Applications of Clustering



  • Biology / Medicine:
    • Identifying unknown subtypes of breast cancer from tissue samples with gene expression measurements.
    • Discovering structure (distinct clusters) in a data set without prior labels.


  • Marketing:
    • Performing market segmentation by identifying subgroups of people who might be more receptive to a particular form of advertising or more likely to purchase a product.

K-Means Clustering

Introduction



  • K-Means clustering is a simple and elegant approach for partitioning a data set into \(K\) distinct, non-overlapping clusters.


  • To perform K-Means clustering, we must first specify the desired number of clusters \(K\).
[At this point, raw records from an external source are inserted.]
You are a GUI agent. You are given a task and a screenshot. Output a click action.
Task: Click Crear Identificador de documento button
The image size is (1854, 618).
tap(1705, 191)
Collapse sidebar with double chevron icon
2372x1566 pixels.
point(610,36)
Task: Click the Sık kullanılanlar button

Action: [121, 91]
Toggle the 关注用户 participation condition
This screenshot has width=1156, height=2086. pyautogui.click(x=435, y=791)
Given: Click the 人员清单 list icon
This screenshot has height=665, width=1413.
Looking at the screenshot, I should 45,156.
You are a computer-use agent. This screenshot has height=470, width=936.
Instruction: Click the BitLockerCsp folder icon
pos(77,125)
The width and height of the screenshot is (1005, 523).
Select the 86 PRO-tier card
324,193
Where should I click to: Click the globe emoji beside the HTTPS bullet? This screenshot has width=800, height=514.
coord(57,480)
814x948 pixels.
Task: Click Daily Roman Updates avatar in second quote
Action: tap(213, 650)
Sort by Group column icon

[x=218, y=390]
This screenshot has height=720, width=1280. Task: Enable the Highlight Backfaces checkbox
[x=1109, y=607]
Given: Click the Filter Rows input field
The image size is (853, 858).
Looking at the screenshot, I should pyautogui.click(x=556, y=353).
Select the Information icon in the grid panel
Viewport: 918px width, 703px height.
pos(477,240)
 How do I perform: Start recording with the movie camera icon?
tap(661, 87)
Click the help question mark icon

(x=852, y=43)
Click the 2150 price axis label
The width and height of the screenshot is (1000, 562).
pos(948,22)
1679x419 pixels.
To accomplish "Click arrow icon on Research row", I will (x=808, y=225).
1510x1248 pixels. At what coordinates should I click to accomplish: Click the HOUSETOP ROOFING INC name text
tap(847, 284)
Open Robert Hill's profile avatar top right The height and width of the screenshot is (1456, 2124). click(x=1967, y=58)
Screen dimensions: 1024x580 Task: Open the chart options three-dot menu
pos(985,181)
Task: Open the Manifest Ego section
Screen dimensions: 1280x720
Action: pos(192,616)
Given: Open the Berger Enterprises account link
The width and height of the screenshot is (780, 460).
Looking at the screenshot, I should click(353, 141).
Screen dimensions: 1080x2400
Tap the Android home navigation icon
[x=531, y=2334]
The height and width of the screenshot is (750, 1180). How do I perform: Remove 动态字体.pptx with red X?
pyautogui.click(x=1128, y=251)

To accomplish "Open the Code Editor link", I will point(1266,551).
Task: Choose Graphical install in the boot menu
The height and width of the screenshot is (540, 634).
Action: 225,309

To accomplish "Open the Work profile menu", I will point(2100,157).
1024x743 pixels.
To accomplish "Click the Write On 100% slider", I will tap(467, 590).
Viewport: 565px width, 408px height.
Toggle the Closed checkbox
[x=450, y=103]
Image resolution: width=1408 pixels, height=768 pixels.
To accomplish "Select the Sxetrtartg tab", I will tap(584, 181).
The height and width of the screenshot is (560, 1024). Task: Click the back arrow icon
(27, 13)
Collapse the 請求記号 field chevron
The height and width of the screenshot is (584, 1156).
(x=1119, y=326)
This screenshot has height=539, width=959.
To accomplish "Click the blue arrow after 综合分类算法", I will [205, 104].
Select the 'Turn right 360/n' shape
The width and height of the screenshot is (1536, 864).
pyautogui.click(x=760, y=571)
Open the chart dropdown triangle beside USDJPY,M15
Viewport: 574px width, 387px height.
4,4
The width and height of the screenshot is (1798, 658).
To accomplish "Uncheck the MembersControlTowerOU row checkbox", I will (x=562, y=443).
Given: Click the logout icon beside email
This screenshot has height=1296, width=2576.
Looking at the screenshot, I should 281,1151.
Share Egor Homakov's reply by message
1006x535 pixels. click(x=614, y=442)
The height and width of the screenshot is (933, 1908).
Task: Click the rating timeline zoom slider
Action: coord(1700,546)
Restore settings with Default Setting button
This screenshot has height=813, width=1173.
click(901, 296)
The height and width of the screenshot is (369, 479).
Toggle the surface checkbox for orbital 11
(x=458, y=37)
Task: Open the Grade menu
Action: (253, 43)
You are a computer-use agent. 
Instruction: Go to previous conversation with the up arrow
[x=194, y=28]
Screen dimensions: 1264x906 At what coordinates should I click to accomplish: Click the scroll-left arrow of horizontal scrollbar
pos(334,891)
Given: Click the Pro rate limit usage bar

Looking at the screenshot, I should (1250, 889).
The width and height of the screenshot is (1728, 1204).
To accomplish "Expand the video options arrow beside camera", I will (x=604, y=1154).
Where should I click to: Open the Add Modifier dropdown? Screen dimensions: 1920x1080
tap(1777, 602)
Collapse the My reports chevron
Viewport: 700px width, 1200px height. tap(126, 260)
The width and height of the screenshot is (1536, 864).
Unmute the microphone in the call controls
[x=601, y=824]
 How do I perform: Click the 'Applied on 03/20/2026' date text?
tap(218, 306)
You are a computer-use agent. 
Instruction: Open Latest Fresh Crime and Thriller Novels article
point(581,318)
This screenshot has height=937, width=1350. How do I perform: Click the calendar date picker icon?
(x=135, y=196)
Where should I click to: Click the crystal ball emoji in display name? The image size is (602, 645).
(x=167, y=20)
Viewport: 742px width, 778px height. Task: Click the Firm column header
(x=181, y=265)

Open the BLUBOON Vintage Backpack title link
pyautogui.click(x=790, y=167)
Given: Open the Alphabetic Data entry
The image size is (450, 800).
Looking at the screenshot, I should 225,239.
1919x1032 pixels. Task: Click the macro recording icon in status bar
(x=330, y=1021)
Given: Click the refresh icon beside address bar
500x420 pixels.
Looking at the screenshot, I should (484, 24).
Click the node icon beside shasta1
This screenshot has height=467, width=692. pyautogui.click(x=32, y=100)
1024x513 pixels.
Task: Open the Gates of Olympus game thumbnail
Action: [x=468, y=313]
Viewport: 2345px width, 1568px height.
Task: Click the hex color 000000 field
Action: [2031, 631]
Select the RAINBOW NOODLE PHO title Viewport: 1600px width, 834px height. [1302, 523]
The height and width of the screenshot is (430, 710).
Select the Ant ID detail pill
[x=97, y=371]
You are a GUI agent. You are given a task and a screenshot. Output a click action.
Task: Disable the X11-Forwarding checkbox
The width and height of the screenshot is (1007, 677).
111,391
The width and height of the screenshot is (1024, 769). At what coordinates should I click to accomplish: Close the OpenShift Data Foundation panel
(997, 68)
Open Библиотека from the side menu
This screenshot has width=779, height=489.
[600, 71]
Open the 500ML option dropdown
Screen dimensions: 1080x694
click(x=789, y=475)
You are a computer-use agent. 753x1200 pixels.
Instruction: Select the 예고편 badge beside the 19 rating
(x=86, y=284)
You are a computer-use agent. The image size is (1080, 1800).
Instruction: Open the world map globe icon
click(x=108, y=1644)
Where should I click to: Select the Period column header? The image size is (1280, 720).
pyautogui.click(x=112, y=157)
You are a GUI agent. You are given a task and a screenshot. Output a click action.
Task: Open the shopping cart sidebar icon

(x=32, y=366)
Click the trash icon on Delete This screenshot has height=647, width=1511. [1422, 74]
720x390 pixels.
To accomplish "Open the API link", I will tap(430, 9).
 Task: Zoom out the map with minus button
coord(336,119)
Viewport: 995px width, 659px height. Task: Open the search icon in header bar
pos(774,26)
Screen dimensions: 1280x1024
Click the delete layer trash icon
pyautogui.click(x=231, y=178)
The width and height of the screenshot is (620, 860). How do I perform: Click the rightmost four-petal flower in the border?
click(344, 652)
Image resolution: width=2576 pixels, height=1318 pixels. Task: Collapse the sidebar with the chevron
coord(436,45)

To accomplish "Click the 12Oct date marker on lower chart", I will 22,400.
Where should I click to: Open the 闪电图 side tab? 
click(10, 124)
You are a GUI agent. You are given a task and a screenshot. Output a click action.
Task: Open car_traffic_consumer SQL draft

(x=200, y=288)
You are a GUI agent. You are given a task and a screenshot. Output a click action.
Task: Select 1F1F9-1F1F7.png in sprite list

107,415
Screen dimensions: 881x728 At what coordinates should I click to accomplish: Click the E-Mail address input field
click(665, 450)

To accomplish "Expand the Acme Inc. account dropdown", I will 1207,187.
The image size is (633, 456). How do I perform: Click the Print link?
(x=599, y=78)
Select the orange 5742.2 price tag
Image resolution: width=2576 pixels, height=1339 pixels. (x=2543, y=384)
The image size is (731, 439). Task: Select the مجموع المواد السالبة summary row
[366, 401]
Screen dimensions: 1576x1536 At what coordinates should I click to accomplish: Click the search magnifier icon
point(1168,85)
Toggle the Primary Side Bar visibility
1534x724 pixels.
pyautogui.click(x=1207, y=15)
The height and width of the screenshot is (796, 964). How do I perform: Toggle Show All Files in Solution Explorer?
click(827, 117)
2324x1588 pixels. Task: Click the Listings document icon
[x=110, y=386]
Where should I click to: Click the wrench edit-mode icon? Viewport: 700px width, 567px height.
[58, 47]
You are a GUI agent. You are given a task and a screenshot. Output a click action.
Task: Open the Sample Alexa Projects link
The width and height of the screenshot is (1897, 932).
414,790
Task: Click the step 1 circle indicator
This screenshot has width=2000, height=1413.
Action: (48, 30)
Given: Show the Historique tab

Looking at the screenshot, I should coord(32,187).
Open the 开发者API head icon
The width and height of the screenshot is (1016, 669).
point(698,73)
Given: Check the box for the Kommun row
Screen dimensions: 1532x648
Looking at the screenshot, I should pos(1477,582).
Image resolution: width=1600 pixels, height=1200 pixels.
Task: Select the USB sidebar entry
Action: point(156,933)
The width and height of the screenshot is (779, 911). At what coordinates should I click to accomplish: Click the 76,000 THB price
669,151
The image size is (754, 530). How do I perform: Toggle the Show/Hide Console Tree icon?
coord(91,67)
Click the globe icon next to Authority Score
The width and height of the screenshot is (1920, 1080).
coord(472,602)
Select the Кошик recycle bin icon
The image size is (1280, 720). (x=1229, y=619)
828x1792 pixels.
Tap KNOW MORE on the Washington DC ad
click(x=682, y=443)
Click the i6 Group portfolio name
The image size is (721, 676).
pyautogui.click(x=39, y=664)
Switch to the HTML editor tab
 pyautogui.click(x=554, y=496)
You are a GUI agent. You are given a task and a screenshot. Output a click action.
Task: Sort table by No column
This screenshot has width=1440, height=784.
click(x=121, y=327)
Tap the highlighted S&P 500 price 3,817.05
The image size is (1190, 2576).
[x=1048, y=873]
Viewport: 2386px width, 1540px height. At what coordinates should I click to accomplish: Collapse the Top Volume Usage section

  • The K-Means algorithm then assigns each observation to exactly one of the \(K\) clusters.

K-Means Clustering

Objective Function


  • Let \(C_1, \ldots, C_K\) denote sets containing the indices of the observations in each cluster.
  • These sets satisfy two properties:
    1. \(C_1 \cup C_2 \cup \dots \cup C_K = \{1, \ldots, n\}\). Each observation belongs to at least one cluster.
    2. \(C_k \cap C_{k'} = \emptyset\) for all \(k \neq k'\). Clusters are non-overlapping.
  • The idea behind K-Means clustering is that a good clustering is one for which the within-cluster variation is as small as possible.
  • We want to solve the problem: \[ \min_{C_1, \ldots, C_K} \sum_{k=1}^K W(C_k) \] where \(W(C_k)\) is a measure of the amount by which observations within cluster \(C_k\) differ from each other.

K-Means Clustering

Within-Cluster Variation



  • The most common choice for within-cluster variation is based on squared Euclidean distance: \[ W(C_k) = \frac{1}{|C_k|} \sum_{i,i' \in C_k} \sum_{j=1}^p (x_{ij} - x_{i'j})^2 \] where \(|C_k|\) denotes the number of observations in the \(k\)-th cluster.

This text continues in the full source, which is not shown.